Frontwoman Minnie Mental says her band plays “heavy mellow” music, and that’s a pretty apt description of Down the Well’s debut EP, Never Better. These five songs lean toward hard rock, but stay mostly midtempo and basically amount to easy listening by today’s standards of low-end heaviness. Intentionally or not, Never Better—recorded at Energy Plant Arts—sounds lo-fi, which doesn’t suit the album’s pretty chord arpeggiations and glam-rock guitar solos. You want to hear crispness, but you get a wall of muddy midrange instead. The record has its moments, however. The closing track, “Blur,” begins with a beautiful soundscape of swelling and receding guitar and Mental’s soaring vocals. But, again, it could use a little more of the sonic oomph Mental and her husband/drummer, JP Bergmann, employed in recordings of their previous band, Furlough Fridays.
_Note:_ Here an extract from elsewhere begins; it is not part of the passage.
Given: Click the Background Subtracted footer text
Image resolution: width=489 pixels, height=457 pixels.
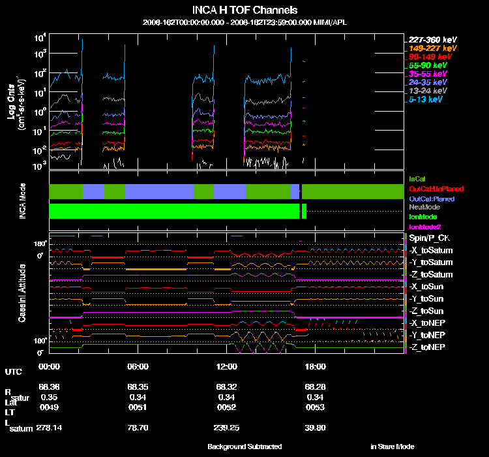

EP-release party April 22, 9 p.m., at Maltese Bar & Tap Room.

—Howard Hardee

Kurr-Jar Classics—Tri-Lateral Dirts Commission

Paradise-born Tri-Lateral Dirts Commission is post-everything—a blast-beating three-headed monster that pushes past thrash and hardcore and whatever other chaotic dynamics it picks up. What makes the group so exciting/dangerous is the trio’s scary wild energy, and while the levels have been pulled back a bit (maybe too much?) here as compared to its red-lining predecessor (2015’s Kurmudgeon Ghetto), the new Kurr-Jar Classics is still plenty spastic. It’s insane how many twists and turns each brief song takes (all six tracks together clock in at less than 7 minutes). My current favorites are the schizophrenic “I Wunnah Talk to Sampson” and the closing ode to the red dirt of home that detunes into a sludgy dirge before shouting its title to end the song: “New Dirts Swing!”

—Jason Cassidy

Next in Line—Sex Hogs II

On the heels of its full-length debut, Part One, Chico’s Sex Hogs II finds familiar muses in the recesses of the garage-rock canon. The new three-song EP, Next in Line, begins in salute to perhaps the greatest of all garage bands with a cover of The Kinks’ “Who’ll Be the Next in Line.” Beefing up the duo’s typical guitar-drum tandem with Ian “Bass Hogg” Miller and Stephen “Banjo Hogg” Pride, Guitar Hogg and Drum Hogg (Johnny Meehan and Nate Daly, respectively) channel the swing of Ray Davies’ neo-psychedelia deftly. “What Am I Feeling” vacillates between psycho-punk anarchy and an emotive existentialist crisis set to rollicking rock ’n’ roll. The EP’s finale, “Hey Nate!,” similarly writhes in the wormy nether regions of dirty rock, with Meehan’s vocals recalling a pensive Brooks Nielsen.

—Ryan J. Prado

I Need Space!—The Vesuvians

Chico’s most otherworldly rockers prove on I Need Space! that they have their heads in the stars. Three of the five tracks on The Vesuvians’ second release are concerned with matters of the universe, with the most obvious, and most impressive, example being “Rocket Ship,” on which vocalist/guitarist Ska-T sings, “Step inside my rocket ship and I’ll take you for a ride/To the Milky Way and all the planets across the astral glide.” It’s a tone monster with Ska-T’s fiery leads playing off his growling vocals as guitarist/vocalist Bob Howard’s shimmering guitar chords and an insistent rhythm section (Alex Kokkinakis and drummer Steve Bragg) keep pushing forward. And as the lead-off track, it sets the tone for a muscular all-hands-on-deck bar band sound (reminiscent of The Smithereens) that permeates an impressively recorded/mixed EP (by engineer Josh Garcia). It’s a fantastic recording showcasing all of The Vesuvians’ garage-, psychedelic-, art-rock powers in bright, full bloom.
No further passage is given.